Si Trotsky était encore capable de penser à autre chose qu’à fonder des Internationales, il réussirait certainement à se rappeler que l’I.C. avait également un programme qui tenait compte des difficultés pour la classe ouvrière à s’élever à la conscience révolutionnaire du parti. Mais il n’était pas question de faire du programme de l’I.C. un programme de transition. C’est entendu, les masses sont encore sous l’influence d’une ambiance capitaliste qui les égare politiquement - bien qu’elles veulent sortir de cette situation. Mais le rôle d’une Internationale n’est pas de se substituer au syndicat en lui empruntant son programme limité. L’avant-garde est tenue de profiter des situations où les ouvriers luttent pour des revendications immédiates en lançant des mots d’ordre susceptibles de les entraîner dans les étapes suivantes vers des objectifs plus élevés. Non, Trotsky n’est pas tout à fait aveugle et il sait encore se rendre compte que la situation actuelle n’est pas aux actions de masse. Il ne se gênera d’ailleurs pas pour le constater et l’écrire dans l’article sus-mentionné : « Comme si une organisation de masse pouvait s’édifier dans n’importe quelles conditions ! Comme si un programme révolutionnaire n’obligeait pas, dans une période de réaction, à rester minoritaire et à nager contre le courant ». Et il aura le front d’ajouter : « Ne vaut rien le révolutionnaire qui mesure le rythme de son époque sur sa propre impatience » ( !). Ces considérations pourraient s’appliquer à lui-même, s’il n’était pas question de programme révolutionnaire, car Trotsky est passé lui aussi dans le camp de la bourgeoisie à l’occasion des évènements d’Espagne et de Chine. À ce sujet, la Conférence consacre le point de vue « que tout en combattant ce gouvernement de défaite et de réaction (le gouvernement Negrin-Staline) les ouvriers avancés doivent travailler de toutes leurs forces à la victoire des armées républicaines ». Voilà où conduit le programme de transition : les prolétaires qui ont sacrifié leur vie à la bourgeoisie démocratique espagnole qui a permis l’armement des fascistes avec qui elle est prête à collaborer, auront anticipativement donné la véritable signification capitaliste du programme de transition ! En Chine, également, la « libération nationale », qui engloutit les masses chinoises et japonaises dans le massacre actuel, est revendiquée par le trotskisme comme une « étape transitoire » de la lutte révolutionnaire des prolétaires chinois.

En face de cette situation, la Quatrième Internationale porte la lourde responsabilité d’avoir favorisé le rattachement des ouvriers les plus avancés aux appareils militaires bourgeois qui, en Chine et en Espagne organisent le massacre des prolétaires.

L’Internationale qui vient de se créer s’est donc fondée sur la réalité d’une trahison consacrée programmatiquement.
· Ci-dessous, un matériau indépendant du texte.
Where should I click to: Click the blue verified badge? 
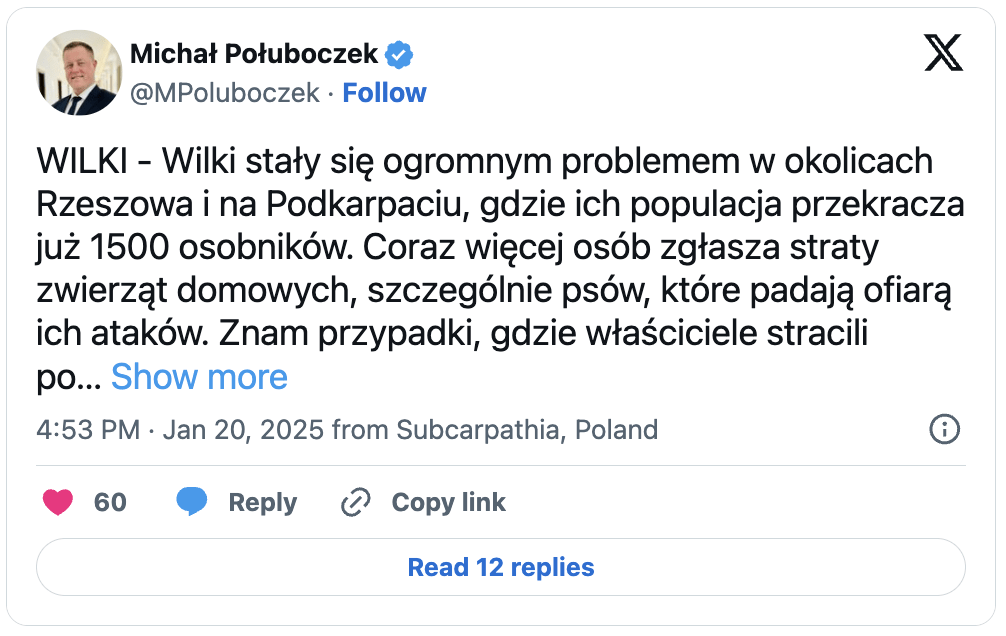tap(400, 55)
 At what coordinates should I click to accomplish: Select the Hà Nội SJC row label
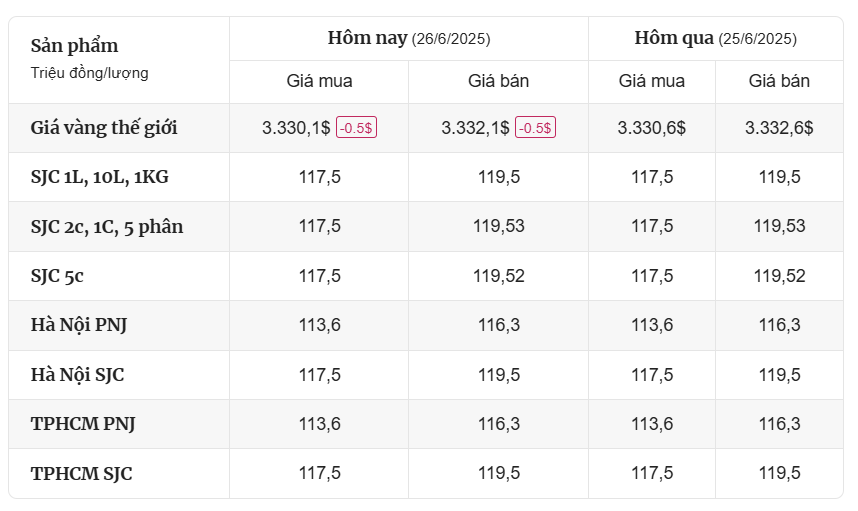click(x=77, y=375)
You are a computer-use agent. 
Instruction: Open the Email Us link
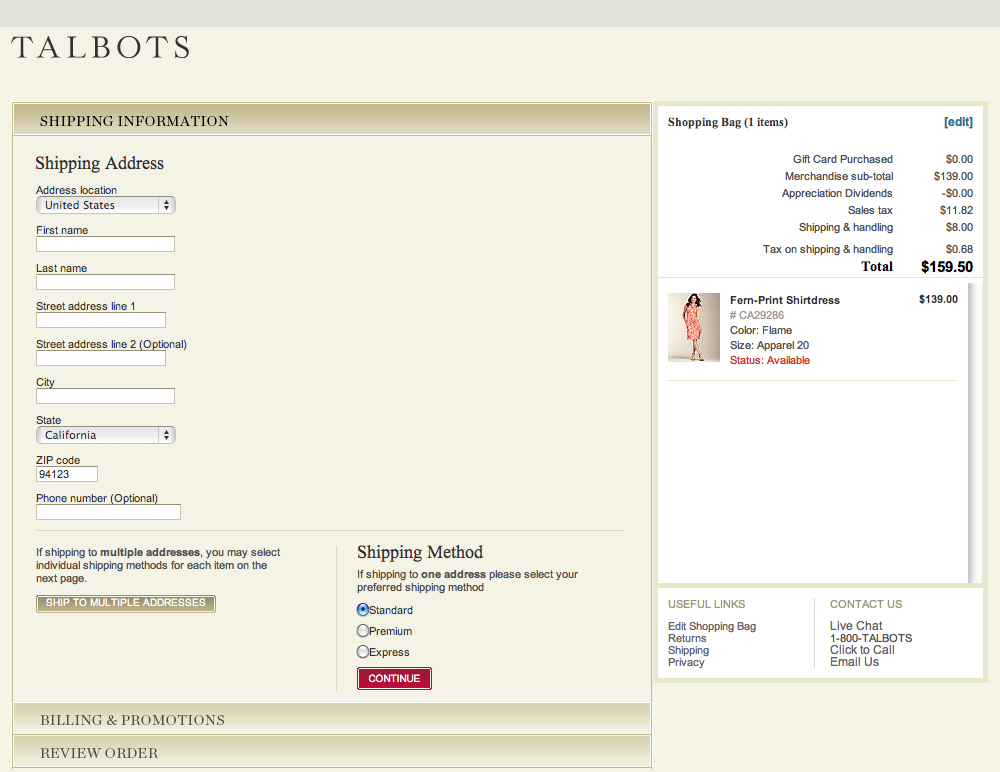coord(854,661)
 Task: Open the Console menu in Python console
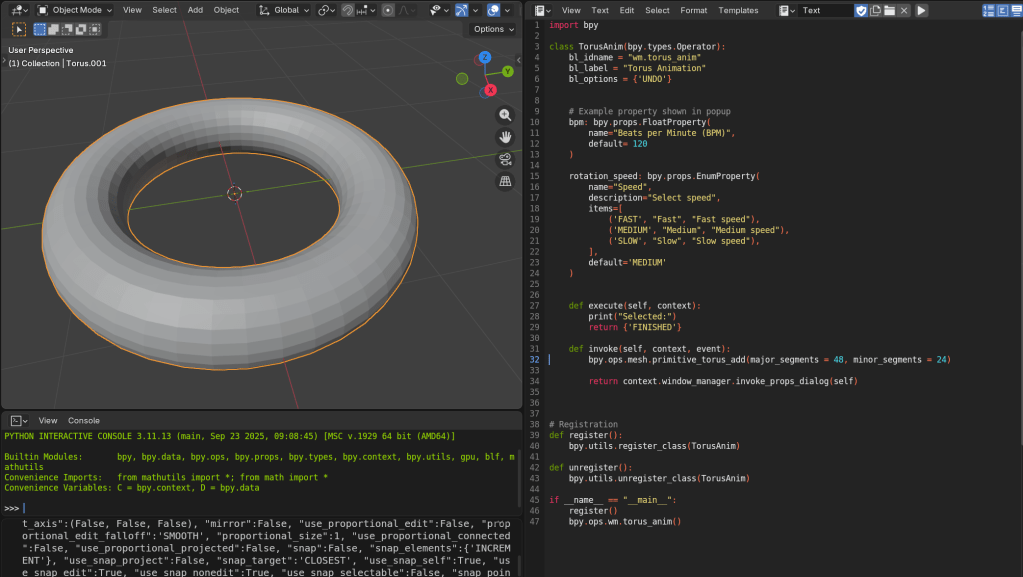pyautogui.click(x=84, y=421)
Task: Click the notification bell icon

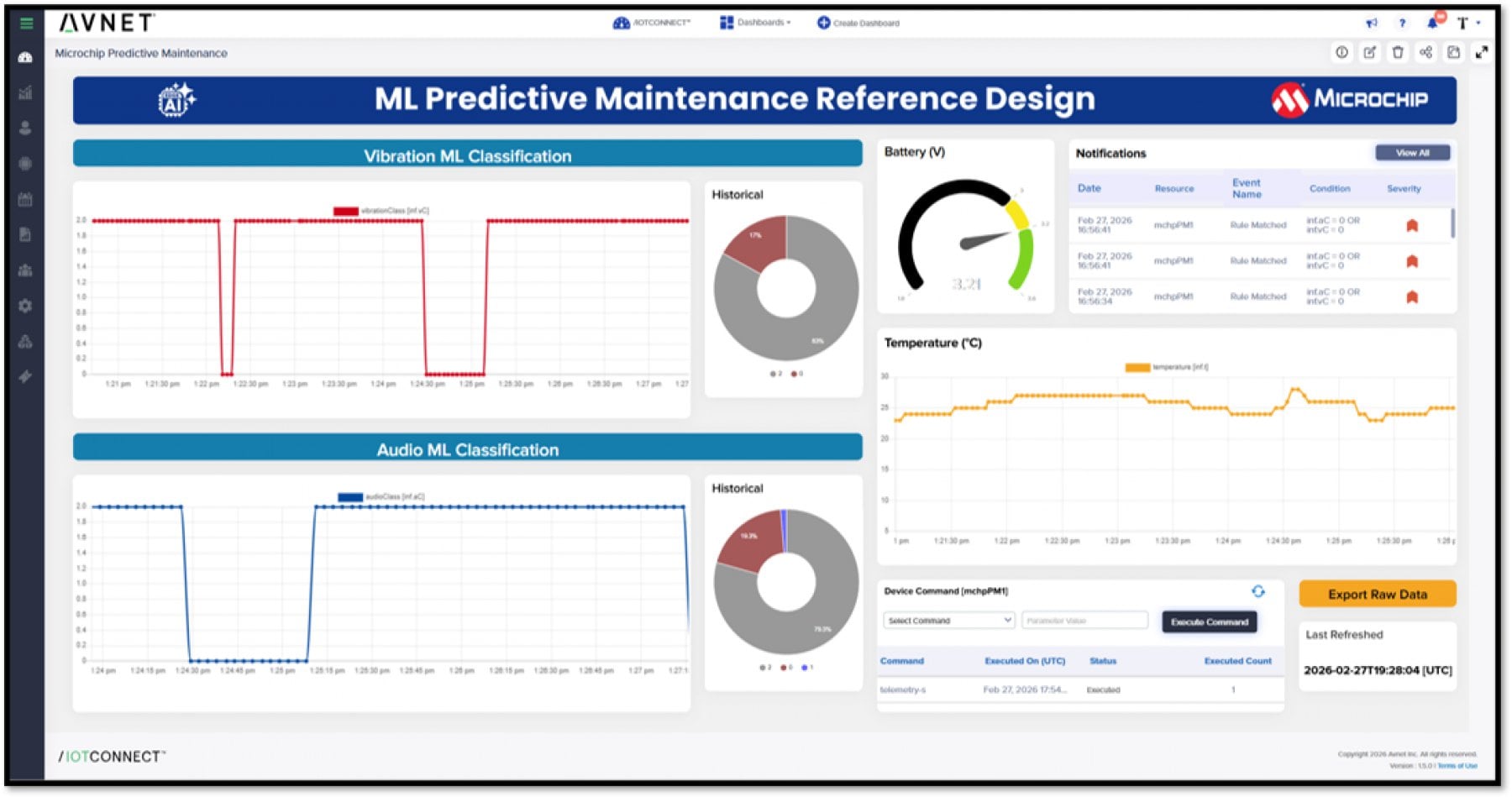Action: (1433, 23)
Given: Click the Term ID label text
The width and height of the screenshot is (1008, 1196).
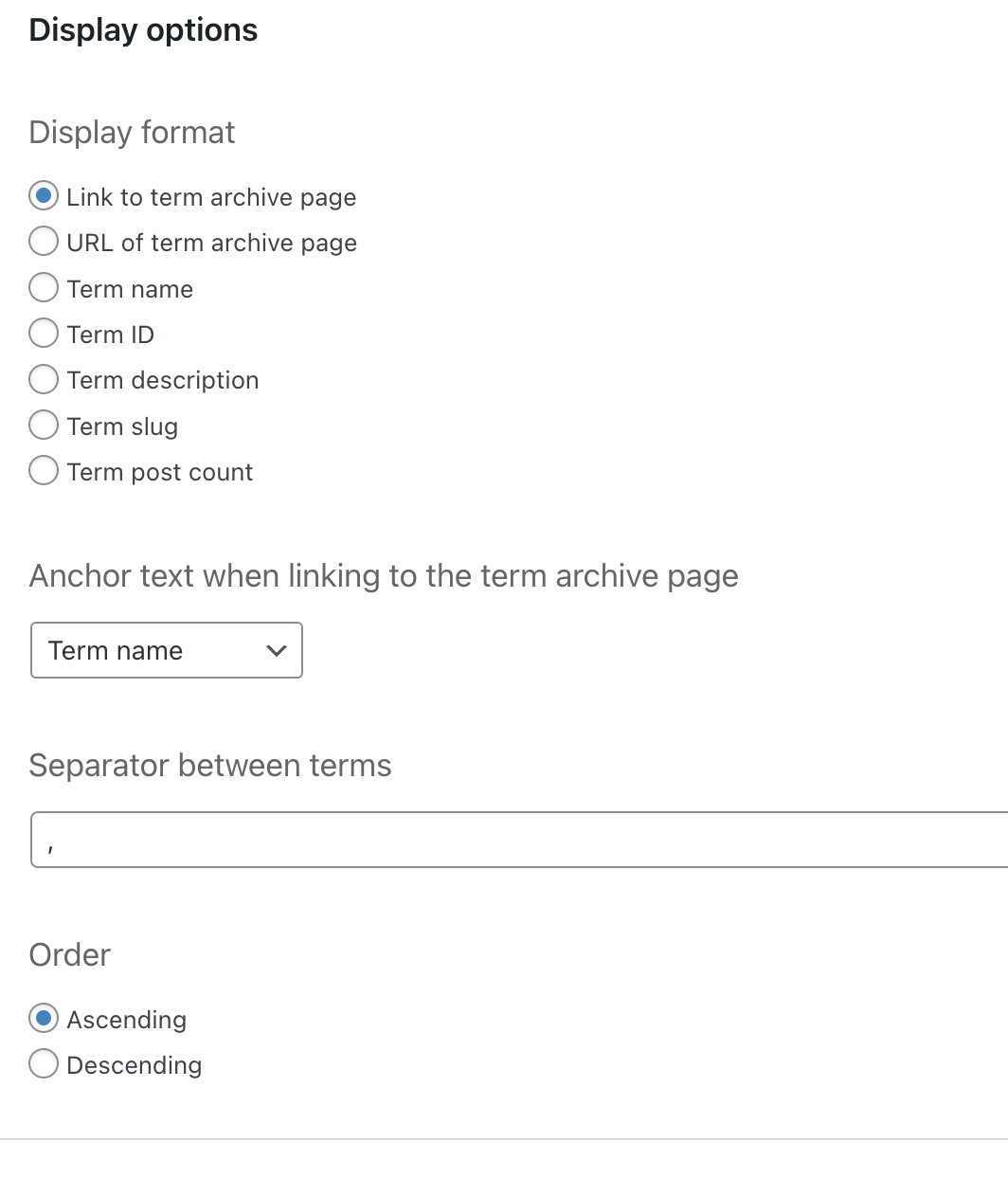Looking at the screenshot, I should pos(111,335).
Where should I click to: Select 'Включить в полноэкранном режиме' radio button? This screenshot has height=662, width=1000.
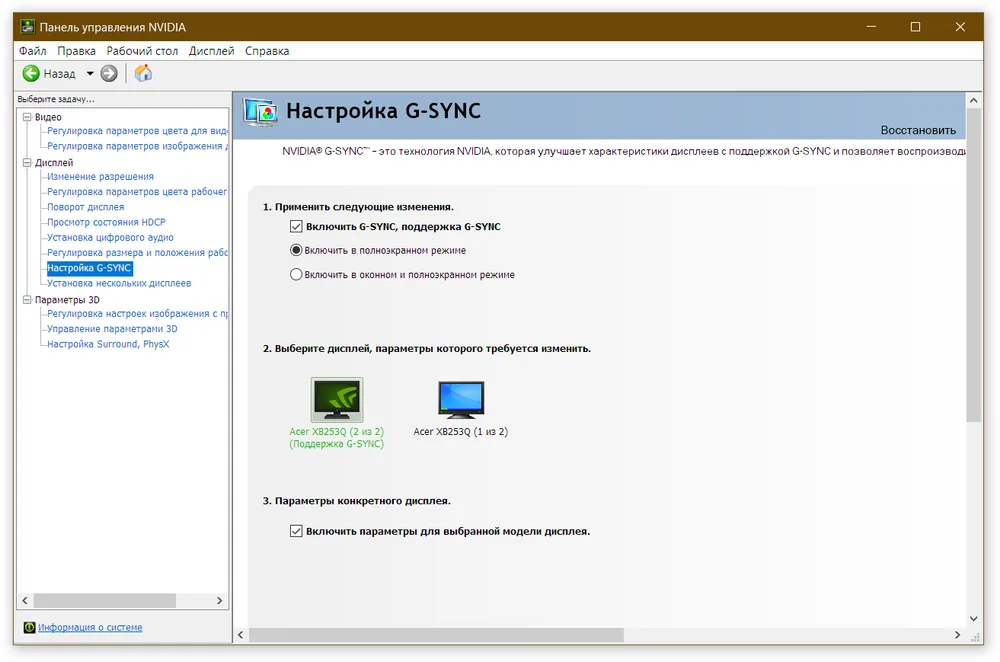(x=296, y=250)
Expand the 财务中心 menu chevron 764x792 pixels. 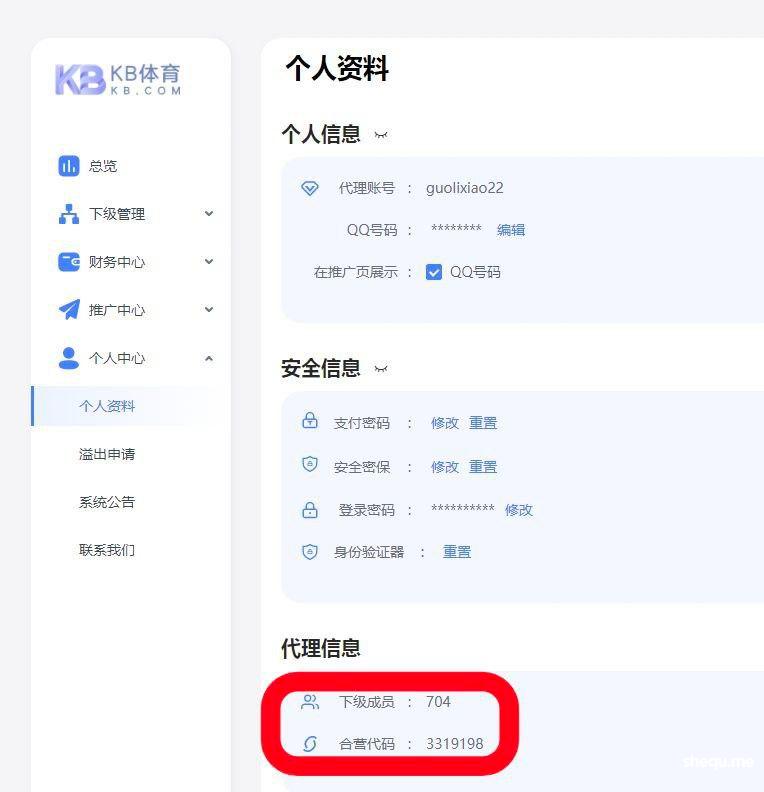209,262
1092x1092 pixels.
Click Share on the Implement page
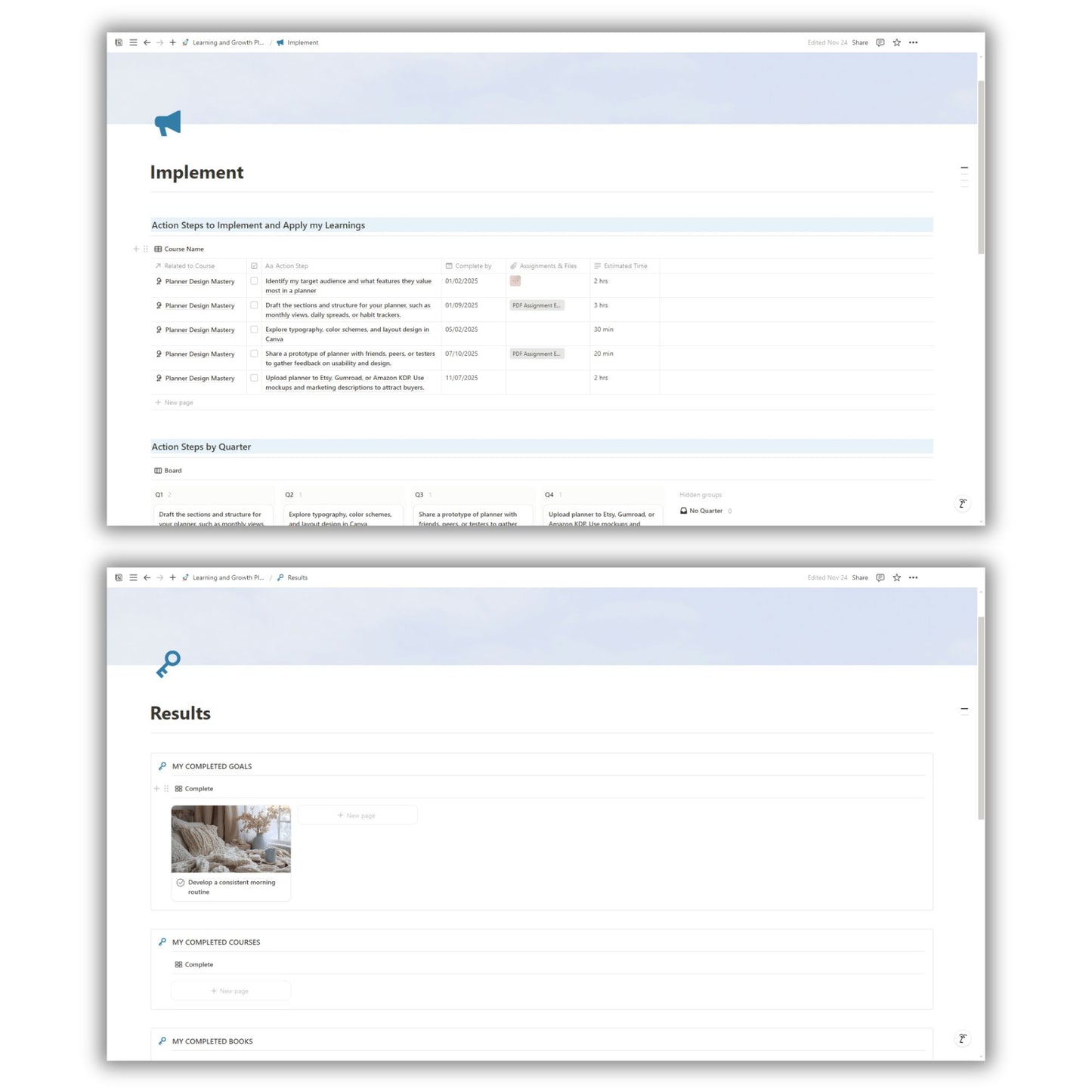click(x=859, y=43)
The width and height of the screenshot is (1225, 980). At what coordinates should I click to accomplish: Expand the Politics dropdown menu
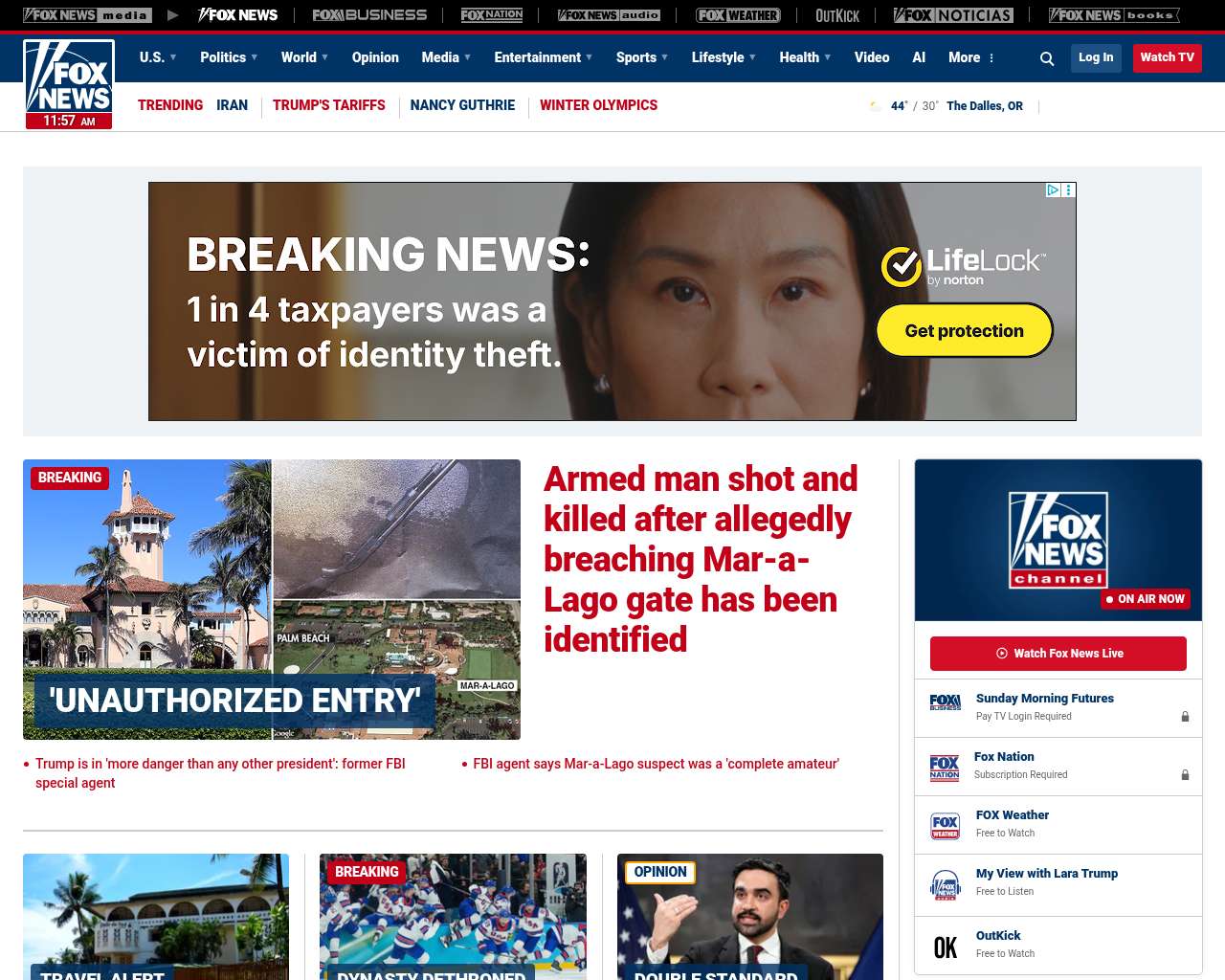[229, 57]
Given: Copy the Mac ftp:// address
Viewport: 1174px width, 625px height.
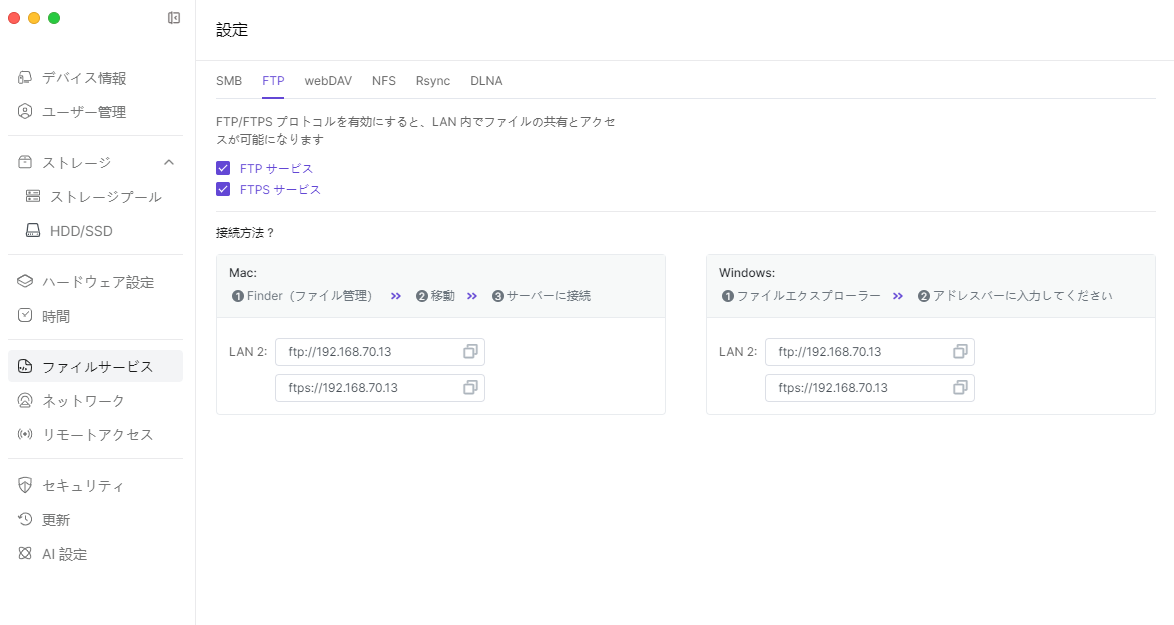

Par conséquent, son existence est liée indéfectiblement à la persistance d’une situation de guerre impérialiste. Son sort sera réglé comme celui du capitalisme mondial au cours de la reprise des luttes prolétariennes au travers desquelles la classe ouvrière, reprenant le chemin de son indépendance, transformera cette situation de guerre impérialiste en guerre civile.